Tekstfragment:
---+---

1.33. Verweerder heeft de op de zaken betrekking hebbende stukken overgelegd en verweerschriften ingediend. De gemachtigde van eiseres heeft bij brief van 15 januari 2010 nadere stukken bij de rechtbank ingediend. Deze brief en de daarbij gevoegde stukken zijn op 18 januari 2010 in afschrift aan verweerder verzonden.

1.34. Het onderzoek ter zitting heeft plaatsgevonden op 26 januari 2010 te 's-Gravenhage. Namens eiseres zijn verschenen [A] en zijn gemachtigde [B] tot bijstand vergezeld door [C], [D] en [E]. Namens verweerder zijn verschenen [F] en [G]. Beide partijen hebben ter zitting een pleitnota aan de rechtbank en aan de wederpartij overgelegd.

1.35 De zaken zijn gezamenlijk behandeld. Tevens heeft de rechtbank op deze zitting de zaken van [H] b.v. (AWB 09/523, AWB 09/524, AWB 09/526, AWB 09/527, AWB 09/528) behandeld. Hetgeen in één van de ter zitting behandelde zaken is gesteld en aangevoerd, wordt geacht ook te zijn gesteld en aangevoerd in de andere op de zitting behandelde zaken.

1.36 In de zaken van [H] b.v. (AWB 09/523, AWB 09/524, AWB 09/526, AWB 09/527, AWB 09/528) heeft de rechtbank in één geschrift apart uitspraak gedaan.

1.37. De rechtbank heeft het onderzoek ter zitting geschorst en bepaald dat het vooronderzoek wordt hervat. De rechtbank heeft in haar schorsingsbeslissing van 26 januari 2010, verzonden op 4 februari 2010 schriftelijk aan partijen verzocht nadere informatie en stukken aan de rechtbank te geven respectievelijk te overleggen.

---+---

Aangeleverde vermeldingen:
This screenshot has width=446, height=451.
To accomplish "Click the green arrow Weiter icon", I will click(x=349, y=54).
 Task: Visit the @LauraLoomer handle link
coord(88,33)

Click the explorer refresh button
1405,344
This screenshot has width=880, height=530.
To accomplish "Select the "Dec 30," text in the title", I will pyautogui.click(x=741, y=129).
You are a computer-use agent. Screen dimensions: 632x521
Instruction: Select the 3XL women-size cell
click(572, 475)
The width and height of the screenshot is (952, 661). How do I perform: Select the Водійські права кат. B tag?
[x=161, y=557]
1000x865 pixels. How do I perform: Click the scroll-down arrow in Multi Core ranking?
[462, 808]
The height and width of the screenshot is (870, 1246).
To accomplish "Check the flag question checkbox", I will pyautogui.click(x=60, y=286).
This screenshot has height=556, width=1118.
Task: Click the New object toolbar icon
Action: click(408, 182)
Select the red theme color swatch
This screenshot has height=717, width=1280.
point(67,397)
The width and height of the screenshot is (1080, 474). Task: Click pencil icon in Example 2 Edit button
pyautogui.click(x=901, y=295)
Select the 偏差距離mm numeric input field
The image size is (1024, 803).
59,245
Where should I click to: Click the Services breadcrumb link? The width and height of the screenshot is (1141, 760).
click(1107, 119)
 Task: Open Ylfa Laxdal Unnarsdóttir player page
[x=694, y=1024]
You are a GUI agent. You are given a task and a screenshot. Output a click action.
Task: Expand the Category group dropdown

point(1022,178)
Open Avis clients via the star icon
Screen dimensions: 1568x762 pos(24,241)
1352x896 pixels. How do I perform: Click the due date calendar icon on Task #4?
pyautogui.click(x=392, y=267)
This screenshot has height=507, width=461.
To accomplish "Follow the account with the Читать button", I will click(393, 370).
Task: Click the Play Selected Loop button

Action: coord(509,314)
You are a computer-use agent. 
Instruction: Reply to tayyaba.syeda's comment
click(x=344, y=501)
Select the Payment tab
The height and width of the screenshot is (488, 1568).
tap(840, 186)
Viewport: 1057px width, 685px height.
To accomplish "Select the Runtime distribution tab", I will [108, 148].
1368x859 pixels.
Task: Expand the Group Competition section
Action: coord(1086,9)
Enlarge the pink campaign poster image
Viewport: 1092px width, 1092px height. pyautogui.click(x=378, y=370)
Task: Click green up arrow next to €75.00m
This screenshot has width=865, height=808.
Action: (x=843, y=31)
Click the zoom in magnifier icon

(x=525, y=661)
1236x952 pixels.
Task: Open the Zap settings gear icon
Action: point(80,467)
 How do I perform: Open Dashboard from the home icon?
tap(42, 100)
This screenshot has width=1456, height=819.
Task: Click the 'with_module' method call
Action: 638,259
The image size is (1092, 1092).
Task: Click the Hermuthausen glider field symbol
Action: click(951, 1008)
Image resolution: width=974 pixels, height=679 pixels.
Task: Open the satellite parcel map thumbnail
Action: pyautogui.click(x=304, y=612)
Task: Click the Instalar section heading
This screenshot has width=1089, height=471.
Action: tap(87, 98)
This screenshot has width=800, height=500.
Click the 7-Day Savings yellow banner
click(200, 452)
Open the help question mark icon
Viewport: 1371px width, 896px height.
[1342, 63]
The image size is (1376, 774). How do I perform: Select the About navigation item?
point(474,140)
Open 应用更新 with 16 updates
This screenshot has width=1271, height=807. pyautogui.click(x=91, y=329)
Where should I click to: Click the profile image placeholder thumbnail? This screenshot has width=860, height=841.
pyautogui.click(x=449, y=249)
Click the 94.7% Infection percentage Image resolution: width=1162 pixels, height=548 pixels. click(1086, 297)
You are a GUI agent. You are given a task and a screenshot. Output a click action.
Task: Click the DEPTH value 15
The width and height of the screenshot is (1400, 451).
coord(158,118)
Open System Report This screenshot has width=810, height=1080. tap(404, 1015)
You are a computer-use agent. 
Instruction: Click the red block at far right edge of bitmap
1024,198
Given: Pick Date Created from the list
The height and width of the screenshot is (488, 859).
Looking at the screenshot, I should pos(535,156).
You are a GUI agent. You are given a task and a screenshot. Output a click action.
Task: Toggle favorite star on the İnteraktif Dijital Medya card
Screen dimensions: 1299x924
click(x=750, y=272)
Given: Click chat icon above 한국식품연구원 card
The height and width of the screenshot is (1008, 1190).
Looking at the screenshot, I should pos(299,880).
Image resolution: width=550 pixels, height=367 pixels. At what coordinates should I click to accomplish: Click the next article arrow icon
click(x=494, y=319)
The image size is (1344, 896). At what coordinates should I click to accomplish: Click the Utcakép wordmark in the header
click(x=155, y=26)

---+---

Vereisten:
**1)** Noem alle AWB-zaaknummers die in het tekstfragment voorkomen.
**2)** Geef voor elk van de volgende beweringen aan of deze overeenstemt met het tekstfragment: (a) het onderzoek ter zitting vond plaats te 's-Gravenhage; (b) alleen eiseres heeft ter zitting een pleitnota overgelegd; (c) de schorsingsbeslissing is op 26 januari 2010 verzonden. Onderbouw elk antwoord met een letterlijk citaat.
**3)** Vervolg het tekstfragment over de gerechtelijke procedure na de laatste zin.
Voor de opdrachten hoeven de vermeldingen niet te worden geraadpleegd.

Antwoorden:
**1)** AWB 09/523, AWB 09/524, AWB 09/526, AWB 09/527, AWB 09/528

**2)**
(a) Ja: "Het onderzoek ter zitting heeft plaatsgevonden op 26 januari 2010 te 's-Gravenhage."
(b) Nee: "Beide partijen hebben ter zitting een pleitnota aan de rechtbank en aan de wederpartij overgelegd."
(c) Nee: "verzonden op 4 februari 2010"

**3)**
1.38. Bij brieven van 3 februari 2010 heeft [E] namens eiseres. nadere stukken aan de rechtbank overgelegd. Deze brief, inclusief de nadere stukken, is in afschrift aan verweerder gezonden. Verweerder heeft op 18 februari 2010 een brief aan de rechtbank gezonden. Deze brief is in afschrift aan de gemachtigde van eiseres verzonden. Bij brief van 19 februari 2010 heeft [C] namens eiseres nadere stukken aan de rechtbank gezonden. Deze brief, inclusief nadere stukken, is in afschrift aan verweerder gezonden. Verweerder heeft op 17 maart 2010 een brief aan de rechtbank gezonden. Een afschrift hiervan is aan de gemachtigde van eiseres gezonden. Gemachtigde heeft bij brief van 22 maart 2010 nadere stukken aan de rechtbank gezonden. Een afschrift hiervan is aan verweerder gezonden.

1.39. Partijen hebben erin toegestemd dat de rechtbank uitspraak doet zonder nadere zitting. Met toepassing van artikel 8:57 van de Awb heeft de rechtbank bepaald dat een nader onderzoek ter zitting achterwege blijft en het onderzoek gesloten.

II OVERWEGINGEN

Feiten

Op grond van de stukken van het geding en het verhandelde ter zitting staat het volgende vast:

Algemeen

2.1. [A] (hierna: de aandeelhouder) was in de onderhavige jaren enig aandeelhouder van eiseres 1, eiseres 2 en eiseres 3 (hierna: eiseres dan wel eiseressen). De aandeelhouder is sinds 28 september 1999 in Zwitserland woonachtig.

2.2. Met ingang van 20 september 1999 zijn eiseressen feitelijk op Malta gevestigd. Vanaf die datum hielden eiseressen zich bezig met het in- en uitlenen van geld. Eiseressen hebben voorafgaand aan de zetelverplaatsing hun deelnemingen en overige bezittingen grotendeels vervreemd.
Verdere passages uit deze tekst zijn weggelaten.